Human-Centered Multimodal Fusion for Sexism Detection in Memes with Eye-Tracking, Heart Rate, and EEG Signals
Proceedings of the Fifteenth Language Resources and Evaluation Conference (LREC 2026)
Abstract
The automated detection of sexism in memes is a notoriously challenging task due to multimodal ambiguity, cultural nuance, and the use of humor to provide plausible deniability. As a result, content-only models often fail to capture the complexity of human perception. To address this fundamental limitation, we introduce and validate a human-centered paradigm that augments standard content features with rich physiological data. We created a novel resource by recording Eye-Tracking (ET), Heart Rate (HR), and Electroencephalography (EEG) from 16 subjects (8 per experiment) while they viewed 3,984 memes from the EXIST 2025 dataset. Our statistical analysis reveals significant physiological differences in how subjects process sexist versus non-sexist content. Sexist memes were associated with higher cognitive load (evidenced by increased fixation counts and longer reaction times), and with differences in EEG spectral power across the Alpha, Beta, and Gamma frequency bands. This pattern, commonly linked in previous research to increased attentional engagement and cognitive effort during visual processing, suggests that sexist memes may elicit more demanding neural activity compared to non-sexist ones. Building on these findings, we propose a novel multimodal fusion model that integrates these physiological signals with enriched textual-visual features derived from a Vision-Language Model (VLM). Our final model achieves an AUC of 0.794 in binary sexism detection, a statistically significant 3.4% improvement over a powerful VLM-based baseline.
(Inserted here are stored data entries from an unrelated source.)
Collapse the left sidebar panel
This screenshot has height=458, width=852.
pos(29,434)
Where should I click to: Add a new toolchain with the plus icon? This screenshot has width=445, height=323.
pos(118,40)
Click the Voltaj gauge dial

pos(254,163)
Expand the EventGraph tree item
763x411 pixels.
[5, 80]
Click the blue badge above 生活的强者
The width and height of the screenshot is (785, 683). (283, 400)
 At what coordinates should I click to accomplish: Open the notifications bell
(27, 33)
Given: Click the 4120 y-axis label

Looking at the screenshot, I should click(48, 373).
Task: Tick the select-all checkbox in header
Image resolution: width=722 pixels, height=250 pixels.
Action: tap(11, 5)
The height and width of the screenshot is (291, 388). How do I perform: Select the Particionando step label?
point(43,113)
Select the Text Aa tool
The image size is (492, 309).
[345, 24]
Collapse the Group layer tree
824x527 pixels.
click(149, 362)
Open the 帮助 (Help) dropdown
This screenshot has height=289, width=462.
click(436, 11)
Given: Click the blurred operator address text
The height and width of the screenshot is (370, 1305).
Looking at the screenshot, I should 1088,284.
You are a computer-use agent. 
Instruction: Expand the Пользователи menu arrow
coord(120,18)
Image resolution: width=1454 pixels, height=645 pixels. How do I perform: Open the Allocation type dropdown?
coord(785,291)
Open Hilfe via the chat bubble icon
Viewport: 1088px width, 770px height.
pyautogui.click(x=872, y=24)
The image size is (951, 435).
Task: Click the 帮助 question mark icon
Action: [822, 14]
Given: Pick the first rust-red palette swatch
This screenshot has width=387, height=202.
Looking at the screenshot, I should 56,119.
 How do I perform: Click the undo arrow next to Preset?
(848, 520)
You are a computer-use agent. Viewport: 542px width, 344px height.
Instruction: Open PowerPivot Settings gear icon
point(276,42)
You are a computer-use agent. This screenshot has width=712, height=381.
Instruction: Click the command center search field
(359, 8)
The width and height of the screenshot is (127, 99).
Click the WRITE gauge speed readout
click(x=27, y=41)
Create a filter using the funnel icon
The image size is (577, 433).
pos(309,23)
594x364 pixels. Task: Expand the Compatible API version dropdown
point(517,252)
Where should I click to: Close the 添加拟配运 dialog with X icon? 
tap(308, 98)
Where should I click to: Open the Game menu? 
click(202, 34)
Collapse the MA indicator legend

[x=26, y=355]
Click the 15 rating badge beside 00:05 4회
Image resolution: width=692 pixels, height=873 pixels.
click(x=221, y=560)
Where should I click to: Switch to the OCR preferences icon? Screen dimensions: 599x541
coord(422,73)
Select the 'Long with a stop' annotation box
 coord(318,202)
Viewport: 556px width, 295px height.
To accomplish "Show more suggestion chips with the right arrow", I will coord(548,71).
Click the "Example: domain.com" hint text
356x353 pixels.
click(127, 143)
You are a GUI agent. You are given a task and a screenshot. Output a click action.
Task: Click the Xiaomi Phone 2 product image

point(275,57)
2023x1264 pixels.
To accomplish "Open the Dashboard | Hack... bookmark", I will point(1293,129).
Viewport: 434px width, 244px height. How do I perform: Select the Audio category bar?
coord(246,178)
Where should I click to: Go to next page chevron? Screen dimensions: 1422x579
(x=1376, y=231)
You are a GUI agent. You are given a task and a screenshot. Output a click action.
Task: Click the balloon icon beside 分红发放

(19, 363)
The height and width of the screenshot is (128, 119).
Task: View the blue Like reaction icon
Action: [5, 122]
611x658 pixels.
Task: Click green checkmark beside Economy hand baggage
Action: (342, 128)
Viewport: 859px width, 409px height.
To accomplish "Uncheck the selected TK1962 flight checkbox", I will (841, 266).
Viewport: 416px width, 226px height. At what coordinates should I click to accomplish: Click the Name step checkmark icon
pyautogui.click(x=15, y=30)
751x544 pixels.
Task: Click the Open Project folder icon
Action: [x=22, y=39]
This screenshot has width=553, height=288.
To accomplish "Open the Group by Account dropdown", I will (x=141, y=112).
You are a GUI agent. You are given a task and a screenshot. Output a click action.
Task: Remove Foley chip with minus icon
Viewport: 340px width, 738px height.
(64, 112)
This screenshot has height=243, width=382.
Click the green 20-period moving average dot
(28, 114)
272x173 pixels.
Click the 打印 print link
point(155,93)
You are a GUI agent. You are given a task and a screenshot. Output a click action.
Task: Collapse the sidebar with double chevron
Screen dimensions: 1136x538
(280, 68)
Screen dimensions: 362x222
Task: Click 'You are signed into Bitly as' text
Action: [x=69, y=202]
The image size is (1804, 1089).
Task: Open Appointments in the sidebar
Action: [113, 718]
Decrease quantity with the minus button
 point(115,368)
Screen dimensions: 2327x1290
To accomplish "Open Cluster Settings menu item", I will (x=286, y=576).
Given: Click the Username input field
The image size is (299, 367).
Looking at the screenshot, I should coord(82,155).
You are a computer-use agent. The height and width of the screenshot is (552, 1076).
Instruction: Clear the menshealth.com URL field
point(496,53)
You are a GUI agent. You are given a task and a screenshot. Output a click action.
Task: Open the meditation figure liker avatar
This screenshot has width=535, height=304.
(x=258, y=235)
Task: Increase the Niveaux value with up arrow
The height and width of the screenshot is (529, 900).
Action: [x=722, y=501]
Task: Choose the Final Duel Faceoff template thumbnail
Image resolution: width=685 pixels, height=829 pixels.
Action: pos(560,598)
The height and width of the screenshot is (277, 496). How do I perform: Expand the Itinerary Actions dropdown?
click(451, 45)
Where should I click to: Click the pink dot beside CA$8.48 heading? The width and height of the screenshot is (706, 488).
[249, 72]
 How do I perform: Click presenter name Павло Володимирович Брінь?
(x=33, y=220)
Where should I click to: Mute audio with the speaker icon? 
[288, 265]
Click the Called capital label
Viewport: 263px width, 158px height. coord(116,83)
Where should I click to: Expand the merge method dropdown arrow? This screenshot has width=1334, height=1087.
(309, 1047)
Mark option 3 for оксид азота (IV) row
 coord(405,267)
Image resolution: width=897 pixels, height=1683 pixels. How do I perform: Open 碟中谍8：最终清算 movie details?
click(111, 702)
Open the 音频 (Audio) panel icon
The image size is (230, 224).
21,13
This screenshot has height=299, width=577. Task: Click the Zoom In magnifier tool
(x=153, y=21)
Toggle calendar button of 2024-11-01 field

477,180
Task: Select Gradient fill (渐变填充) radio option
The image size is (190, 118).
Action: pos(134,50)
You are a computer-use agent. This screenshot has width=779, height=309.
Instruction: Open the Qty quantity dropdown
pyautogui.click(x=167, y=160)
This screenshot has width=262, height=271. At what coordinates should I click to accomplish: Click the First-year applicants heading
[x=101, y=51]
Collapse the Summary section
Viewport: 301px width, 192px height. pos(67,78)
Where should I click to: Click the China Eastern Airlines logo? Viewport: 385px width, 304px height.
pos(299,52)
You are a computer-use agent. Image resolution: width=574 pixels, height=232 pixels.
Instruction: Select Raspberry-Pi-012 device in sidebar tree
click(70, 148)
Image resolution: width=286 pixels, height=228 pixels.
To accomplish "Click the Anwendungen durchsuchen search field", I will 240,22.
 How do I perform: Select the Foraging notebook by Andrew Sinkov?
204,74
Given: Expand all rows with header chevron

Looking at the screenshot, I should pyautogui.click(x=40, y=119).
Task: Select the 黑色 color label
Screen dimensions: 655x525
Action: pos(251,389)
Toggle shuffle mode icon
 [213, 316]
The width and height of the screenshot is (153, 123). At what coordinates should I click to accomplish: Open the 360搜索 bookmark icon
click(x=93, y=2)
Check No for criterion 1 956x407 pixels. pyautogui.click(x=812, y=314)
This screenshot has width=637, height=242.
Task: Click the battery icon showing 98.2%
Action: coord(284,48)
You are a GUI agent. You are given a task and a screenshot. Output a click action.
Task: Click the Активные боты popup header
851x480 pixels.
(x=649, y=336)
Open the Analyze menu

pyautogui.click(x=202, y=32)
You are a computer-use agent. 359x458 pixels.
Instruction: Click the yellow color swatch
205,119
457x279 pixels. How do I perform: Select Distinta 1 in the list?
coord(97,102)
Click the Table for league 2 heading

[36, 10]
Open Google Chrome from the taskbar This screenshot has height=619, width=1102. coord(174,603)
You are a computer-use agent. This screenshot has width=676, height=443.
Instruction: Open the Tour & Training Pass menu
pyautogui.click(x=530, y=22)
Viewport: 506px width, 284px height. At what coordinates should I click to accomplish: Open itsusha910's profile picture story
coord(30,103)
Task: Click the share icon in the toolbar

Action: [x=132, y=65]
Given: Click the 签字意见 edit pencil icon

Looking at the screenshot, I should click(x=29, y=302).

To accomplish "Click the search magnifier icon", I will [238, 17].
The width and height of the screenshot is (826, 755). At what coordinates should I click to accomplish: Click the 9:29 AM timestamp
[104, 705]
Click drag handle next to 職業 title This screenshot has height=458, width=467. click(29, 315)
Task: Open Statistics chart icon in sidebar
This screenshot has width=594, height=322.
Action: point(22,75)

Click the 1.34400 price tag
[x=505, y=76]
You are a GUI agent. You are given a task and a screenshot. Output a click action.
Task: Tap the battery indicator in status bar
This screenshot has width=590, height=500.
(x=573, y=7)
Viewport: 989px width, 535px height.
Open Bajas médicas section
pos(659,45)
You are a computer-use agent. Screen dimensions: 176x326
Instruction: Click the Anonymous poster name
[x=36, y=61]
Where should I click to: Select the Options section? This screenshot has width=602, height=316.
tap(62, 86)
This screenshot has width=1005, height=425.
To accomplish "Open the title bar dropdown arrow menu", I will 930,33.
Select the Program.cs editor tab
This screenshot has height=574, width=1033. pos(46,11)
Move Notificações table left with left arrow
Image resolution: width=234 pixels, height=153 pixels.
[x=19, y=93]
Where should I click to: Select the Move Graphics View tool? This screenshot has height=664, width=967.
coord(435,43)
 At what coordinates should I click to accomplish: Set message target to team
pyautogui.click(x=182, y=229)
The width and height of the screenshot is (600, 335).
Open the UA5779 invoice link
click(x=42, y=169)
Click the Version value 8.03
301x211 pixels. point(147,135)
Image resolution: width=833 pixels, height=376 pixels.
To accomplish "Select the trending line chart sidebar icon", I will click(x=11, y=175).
The fusion of physiological data proves particularly effective for nuanced and ambiguous cases, boosting the F1-score for the most challenging fine-grained category, *Misogyny and Non-Sexual Violence*, by an unprecedented 26.3%. Our work demonstrates that human physiological responses provide a robust, objective signal of perception that can significantly enhance the accuracy and human-awareness of automated systems for countering online sexism.